Maintenant en route pour la côte nord de l’Alaska. 2.100 kilomètres nous en séparent, 2.100 kilomètres, toujours au-dessus de la banquise. C’est de beaucoup l’étape la plus périlleuse du voyage. Jetez un coup d’œil sur la carte, vous voyez qu’entre la baie du Roi et le Pôle, nous ne nous sommes jamais trouvés à une très grande distance du Grönland. Sous le 85° de latitude, nous n’étions séparés de sa côte septentrionale que par 520 kilomètres, et, au Pôle même par environ 700. Dans cette partie du trajet, un accident eût-il immobilisé le Norge, une retraite vers cette terre aurait certes présenté de grands risques, mais pour peu que la fortune nous eût favorisés, elle aurait été couronnée de succès, d’autant que dans ce secteur les courants marins poussent la banquise vers le sud. Ajoutez à cela que le nord du Grönland offre des ressources en gibier et que sur la terre voisine de Grant, un dépôt de vivres a été établi à notre intention. Donc si nous étions arrivés sur ces côtes glacées, nous n’aurions pas été exposés à y mourir de faim. Combien notre situation est singulièrement plus préoccupante entre le Pôle et la côte nord de l’Alaska ! La route que nous allons suivre reste très éloignée de toute terre. De ce côté, sous le 85e parallèle, elle passe à une distance de l’île la plus proche — l’île du Prince-Patrick — double de celle qui nous séparait du Grönland, alors que nous nous trouvions à la même latitude dans le secteur du Spitsberg, et, par le 80e parallèle, nous serons encore à 500 kilomètres de la côte la plus rapprochée. De plus, dans cette partie du bassin polaire, on ignore la direction générale de la dérive des glaces ; on sait seulement qu’elles forment là l’embâcle le plus compact et le plus étendu que renferme l’Océan Arctique. Dans ces conditions, en cas d’accident au ballon, une retraite vers les terres les plus rapprochées sera singulièrement hasardeuse.

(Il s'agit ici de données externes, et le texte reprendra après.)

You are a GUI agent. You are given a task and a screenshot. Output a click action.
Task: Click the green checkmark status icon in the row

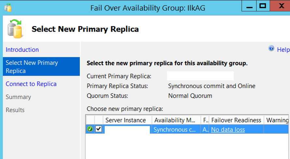pyautogui.click(x=90, y=129)
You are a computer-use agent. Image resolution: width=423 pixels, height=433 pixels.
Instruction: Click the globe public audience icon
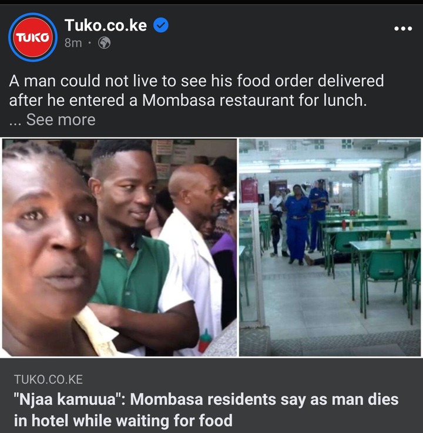point(105,43)
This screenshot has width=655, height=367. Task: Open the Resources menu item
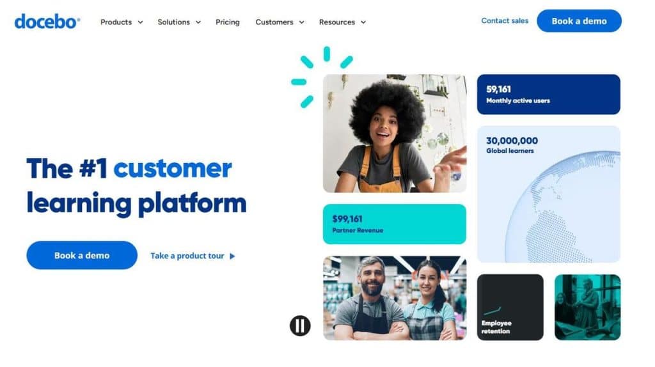point(337,22)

Du Pôle, le cap est mis sur la pointe Barrow, par conséquent dans le sud-est. Il se produit alors un fait amusant. Jusque-là nous avions eu l’ouest à gauche et l’est à droite, comme en tout point de l’hémisphère boréal, lorsque l’on regarde le nord. Aussitôt le gisement du sommet septentrional de l’axe de rotation terrestre dépassé, les points cardinaux paraissent inversés. Désormais l’est se trouve à gauche et l’ouest à droite. Rudyard Kipling n’avait pas prévu ce cas, lorsqu’il écrivait sa phrase célèbre : For West is West and East is East and never the twain shall meet (car l’ouest est l’ouest et l’est l’est, et jamais ces deux aires ne se rencontreront).

Nous continuons à employer le temps moyen de Greenwich, mais pour les observations, il est nécessaire de calculer l’heure du méridien de la pointe Barrow que nous allons suivre. Nous pourrons alors prendre des hauteurs pour la détermination de la latitude et de la longitude quand le soleil occupera une position favorable.


La seule grande ouverture de la grande banquise polaire observée par l’expédition.

Le temps de la pointe Barrow retarde d’environ dix heures sur celui de Greenwich et de onze heures sur celui de la baie du Roi. Par conséquent, après avoir franchi le Pôle, nous ne sommes plus le 12 mai, mais le 11 dans l’après-midi. Nous vivons ainsi deux soirées consécutives. Ellsworth verra donc revenir son anniversaire dans quelques heures ; après l’avoir fêté une première fois, il pourra le célébrer de nouveau.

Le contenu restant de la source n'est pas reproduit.